# start of SELECTED TEXT
Concluding Observations of the Committee on the Elimination of Discrimination against Women : Trinidad and Tobago. 02/01/2002.
A/57/38 (Part I),paras.119-166. (Concluding Observations/Comments)

Convention Abbreviation: CEDAW Twenty-sixth session
14 January - 1 February 2002


Trinidad and Tobago


119. The Committee considered the combined initial, second and third periodic report of Trinidad and Tobago (CEDAW/C/TTO/1-3) at its 536th and 537th meetings, on 21 January, and its 547th meeting on 29 January 2002 (see CEDAW/C/SR.536, 537 and 547).


(a) Introduction by the State party

120. In introducing the combined initial, second and third report, the representative of Trinidad and Tobago regretted that, despite its efforts, the Government had fallen behind in its reporting obligations under article 18 of the Convention and had not submitted its report until January 2001.

121. A significant reason for the delay in submitting the report had been that no mechanism existed to deal with reporting under international human rights treaties and insufficient resources had been allocated for that purpose. In 1999, a Human Rights Unit was created within the Ministry of the Attorney-General for the preparation of reports required under international instruments. In order to assist the Unit, a Human Rights Committee, comprising representatives of some 13 ministries of the Government and one representative from the Tobago House of Assembly, had been established.

122. Upon the completion of the report, the Attorney-General tabled it before Parliament, outlining its content and the significance of the Convention. The report had been widely distributed, including to Government ministries, secondary schools, non-governmental and community-based organizations, international human rights organizations and public libraries.
# end of SELECTED TEXT
# start of SUPPLIED INFORMATION
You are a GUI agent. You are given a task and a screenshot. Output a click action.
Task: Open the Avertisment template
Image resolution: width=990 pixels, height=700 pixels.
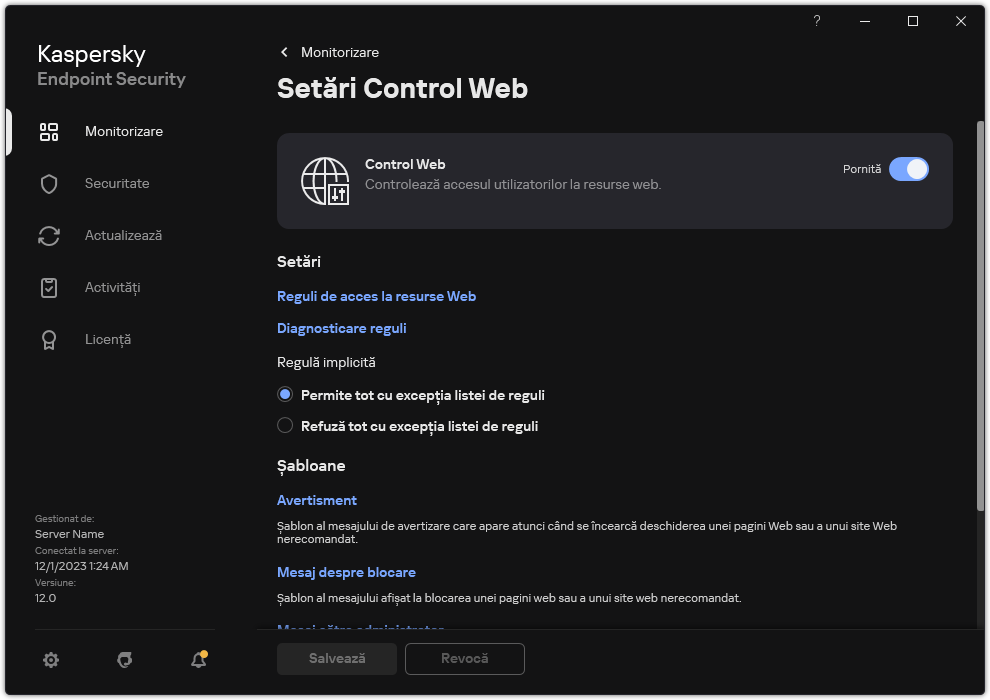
# end of SUPPLIED INFORMATION
▶ TASK BRIEF
Echo the passage of the Trinidad and Tobago report text from "A/57/38 (Part I),paras.119-166." to "537 and 547).", word for word.

▶ RESPONSE BELOW
A/57/38 (Part I),paras.119-166. (Concluding Observations/Comments)

Convention Abbreviation: CEDAW Twenty-sixth session
14 January - 1 February 2002


Trinidad and Tobago


119. The Committee considered the combined initial, second and third periodic report of Trinidad and Tobago (CEDAW/C/TTO/1-3) at its 536th and 537th meetings, on 21 January, and its 547th meeting on 29 January 2002 (see CEDAW/C/SR.536, 537 and 547).